TASK PROMPT =
For the entries below, how many lines include the word "will"? Give the figure and nothing more.

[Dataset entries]
○ ○ ○ ○ ○

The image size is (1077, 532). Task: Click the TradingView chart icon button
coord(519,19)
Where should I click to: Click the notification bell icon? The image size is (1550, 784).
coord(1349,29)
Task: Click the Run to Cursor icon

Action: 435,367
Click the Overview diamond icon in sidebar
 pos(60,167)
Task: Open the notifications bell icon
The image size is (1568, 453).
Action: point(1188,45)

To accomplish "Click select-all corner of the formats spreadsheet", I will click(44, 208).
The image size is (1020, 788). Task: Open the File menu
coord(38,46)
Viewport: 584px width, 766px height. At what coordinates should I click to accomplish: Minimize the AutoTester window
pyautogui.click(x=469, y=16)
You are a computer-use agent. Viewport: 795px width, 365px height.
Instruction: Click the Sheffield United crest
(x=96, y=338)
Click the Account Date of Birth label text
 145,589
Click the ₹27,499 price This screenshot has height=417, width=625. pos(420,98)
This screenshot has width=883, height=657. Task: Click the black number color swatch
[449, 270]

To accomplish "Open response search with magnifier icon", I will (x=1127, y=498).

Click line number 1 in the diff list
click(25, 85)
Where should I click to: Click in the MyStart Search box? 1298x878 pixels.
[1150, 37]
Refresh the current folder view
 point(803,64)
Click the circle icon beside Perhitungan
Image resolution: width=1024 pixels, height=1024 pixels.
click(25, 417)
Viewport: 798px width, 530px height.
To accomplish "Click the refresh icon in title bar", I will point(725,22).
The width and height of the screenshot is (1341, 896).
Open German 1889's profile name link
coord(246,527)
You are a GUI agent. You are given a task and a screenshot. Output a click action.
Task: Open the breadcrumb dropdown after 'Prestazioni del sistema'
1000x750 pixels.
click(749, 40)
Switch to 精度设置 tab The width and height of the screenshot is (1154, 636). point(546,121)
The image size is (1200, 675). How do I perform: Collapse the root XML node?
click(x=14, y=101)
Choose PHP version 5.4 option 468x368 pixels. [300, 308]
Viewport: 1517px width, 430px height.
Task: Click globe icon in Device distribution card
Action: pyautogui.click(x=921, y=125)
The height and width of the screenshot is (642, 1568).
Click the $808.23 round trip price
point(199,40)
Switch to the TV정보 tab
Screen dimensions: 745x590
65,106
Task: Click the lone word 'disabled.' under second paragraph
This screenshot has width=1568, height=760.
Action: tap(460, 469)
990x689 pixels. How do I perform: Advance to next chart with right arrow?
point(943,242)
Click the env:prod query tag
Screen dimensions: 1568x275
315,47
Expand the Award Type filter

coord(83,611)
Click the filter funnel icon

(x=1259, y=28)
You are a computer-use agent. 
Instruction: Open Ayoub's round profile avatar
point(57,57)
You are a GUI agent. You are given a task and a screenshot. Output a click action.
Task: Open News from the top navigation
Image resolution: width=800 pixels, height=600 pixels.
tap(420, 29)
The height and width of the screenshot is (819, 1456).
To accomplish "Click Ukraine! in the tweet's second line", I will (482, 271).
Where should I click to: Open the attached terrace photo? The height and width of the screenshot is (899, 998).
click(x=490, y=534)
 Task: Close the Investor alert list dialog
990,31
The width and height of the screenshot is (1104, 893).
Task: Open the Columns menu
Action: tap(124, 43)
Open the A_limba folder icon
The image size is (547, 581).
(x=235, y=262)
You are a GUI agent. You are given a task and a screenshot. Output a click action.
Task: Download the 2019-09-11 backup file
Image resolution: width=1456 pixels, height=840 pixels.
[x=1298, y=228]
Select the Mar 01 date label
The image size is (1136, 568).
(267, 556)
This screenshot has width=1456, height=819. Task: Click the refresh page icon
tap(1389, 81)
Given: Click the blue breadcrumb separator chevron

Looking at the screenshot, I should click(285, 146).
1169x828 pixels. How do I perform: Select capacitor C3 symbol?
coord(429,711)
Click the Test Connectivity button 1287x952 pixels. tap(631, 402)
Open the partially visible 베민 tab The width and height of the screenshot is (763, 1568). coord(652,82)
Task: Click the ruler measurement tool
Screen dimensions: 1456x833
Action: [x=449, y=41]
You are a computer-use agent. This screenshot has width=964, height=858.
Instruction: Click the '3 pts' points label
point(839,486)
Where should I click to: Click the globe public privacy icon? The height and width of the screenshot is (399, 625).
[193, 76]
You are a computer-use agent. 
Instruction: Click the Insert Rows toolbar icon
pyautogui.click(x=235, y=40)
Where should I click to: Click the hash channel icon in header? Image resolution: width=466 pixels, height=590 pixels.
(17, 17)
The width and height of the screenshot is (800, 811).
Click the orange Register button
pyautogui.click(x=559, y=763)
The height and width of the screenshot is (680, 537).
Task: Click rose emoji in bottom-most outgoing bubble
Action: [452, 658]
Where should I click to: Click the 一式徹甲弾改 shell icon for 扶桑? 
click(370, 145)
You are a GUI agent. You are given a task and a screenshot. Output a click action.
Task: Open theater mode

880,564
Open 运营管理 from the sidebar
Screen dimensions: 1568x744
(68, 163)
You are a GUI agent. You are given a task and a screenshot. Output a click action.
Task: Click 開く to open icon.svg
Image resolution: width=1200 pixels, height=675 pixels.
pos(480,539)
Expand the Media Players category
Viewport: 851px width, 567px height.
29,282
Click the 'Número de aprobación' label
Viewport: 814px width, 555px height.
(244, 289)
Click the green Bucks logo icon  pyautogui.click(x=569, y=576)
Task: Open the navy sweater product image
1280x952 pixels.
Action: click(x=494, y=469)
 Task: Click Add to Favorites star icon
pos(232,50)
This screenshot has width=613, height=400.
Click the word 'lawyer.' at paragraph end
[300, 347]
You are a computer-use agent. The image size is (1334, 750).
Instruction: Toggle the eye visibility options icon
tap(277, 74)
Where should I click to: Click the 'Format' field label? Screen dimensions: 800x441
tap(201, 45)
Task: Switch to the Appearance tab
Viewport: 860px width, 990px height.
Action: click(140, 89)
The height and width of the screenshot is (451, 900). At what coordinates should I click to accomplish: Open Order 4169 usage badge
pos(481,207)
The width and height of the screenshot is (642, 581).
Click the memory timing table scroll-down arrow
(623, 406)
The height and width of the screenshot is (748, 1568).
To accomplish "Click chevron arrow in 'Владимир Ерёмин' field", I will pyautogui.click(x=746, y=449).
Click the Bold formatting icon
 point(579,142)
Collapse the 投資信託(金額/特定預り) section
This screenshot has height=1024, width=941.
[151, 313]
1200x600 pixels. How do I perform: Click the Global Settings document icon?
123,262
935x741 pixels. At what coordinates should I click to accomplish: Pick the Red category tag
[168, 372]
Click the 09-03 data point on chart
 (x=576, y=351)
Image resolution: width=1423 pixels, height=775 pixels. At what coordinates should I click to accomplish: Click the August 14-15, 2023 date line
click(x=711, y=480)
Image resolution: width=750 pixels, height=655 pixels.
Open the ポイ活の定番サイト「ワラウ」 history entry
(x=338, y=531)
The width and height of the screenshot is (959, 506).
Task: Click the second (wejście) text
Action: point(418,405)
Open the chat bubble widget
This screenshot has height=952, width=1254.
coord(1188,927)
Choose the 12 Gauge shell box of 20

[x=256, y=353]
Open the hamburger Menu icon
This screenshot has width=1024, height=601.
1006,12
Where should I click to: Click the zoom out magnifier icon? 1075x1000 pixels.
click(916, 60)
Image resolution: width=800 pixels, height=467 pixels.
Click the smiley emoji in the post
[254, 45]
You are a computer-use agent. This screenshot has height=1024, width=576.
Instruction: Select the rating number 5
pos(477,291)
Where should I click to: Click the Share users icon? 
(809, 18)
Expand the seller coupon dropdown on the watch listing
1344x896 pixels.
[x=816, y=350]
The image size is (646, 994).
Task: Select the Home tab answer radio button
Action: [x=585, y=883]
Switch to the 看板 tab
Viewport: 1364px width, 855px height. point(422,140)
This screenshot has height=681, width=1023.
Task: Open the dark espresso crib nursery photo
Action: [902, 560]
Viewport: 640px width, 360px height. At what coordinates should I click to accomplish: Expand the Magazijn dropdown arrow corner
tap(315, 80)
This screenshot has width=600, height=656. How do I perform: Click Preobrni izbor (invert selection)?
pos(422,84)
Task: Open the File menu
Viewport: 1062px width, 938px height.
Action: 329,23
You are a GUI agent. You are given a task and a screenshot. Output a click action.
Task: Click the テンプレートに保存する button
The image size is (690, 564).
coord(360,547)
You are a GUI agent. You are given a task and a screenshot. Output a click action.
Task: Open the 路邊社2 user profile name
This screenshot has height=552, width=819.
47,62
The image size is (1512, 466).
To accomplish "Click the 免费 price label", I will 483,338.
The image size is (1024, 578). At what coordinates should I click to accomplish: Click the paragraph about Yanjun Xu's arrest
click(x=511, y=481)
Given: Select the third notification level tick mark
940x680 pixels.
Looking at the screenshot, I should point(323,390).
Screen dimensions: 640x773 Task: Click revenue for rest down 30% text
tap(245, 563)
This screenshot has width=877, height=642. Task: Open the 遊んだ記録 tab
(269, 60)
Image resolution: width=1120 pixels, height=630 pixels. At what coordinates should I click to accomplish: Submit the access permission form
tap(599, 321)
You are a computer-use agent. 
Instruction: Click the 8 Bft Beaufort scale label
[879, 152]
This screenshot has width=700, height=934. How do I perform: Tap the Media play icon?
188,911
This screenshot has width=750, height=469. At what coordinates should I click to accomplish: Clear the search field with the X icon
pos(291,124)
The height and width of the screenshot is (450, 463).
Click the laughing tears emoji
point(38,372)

○ ○ ○ ○ ○

SOLVED PROBLEM =
6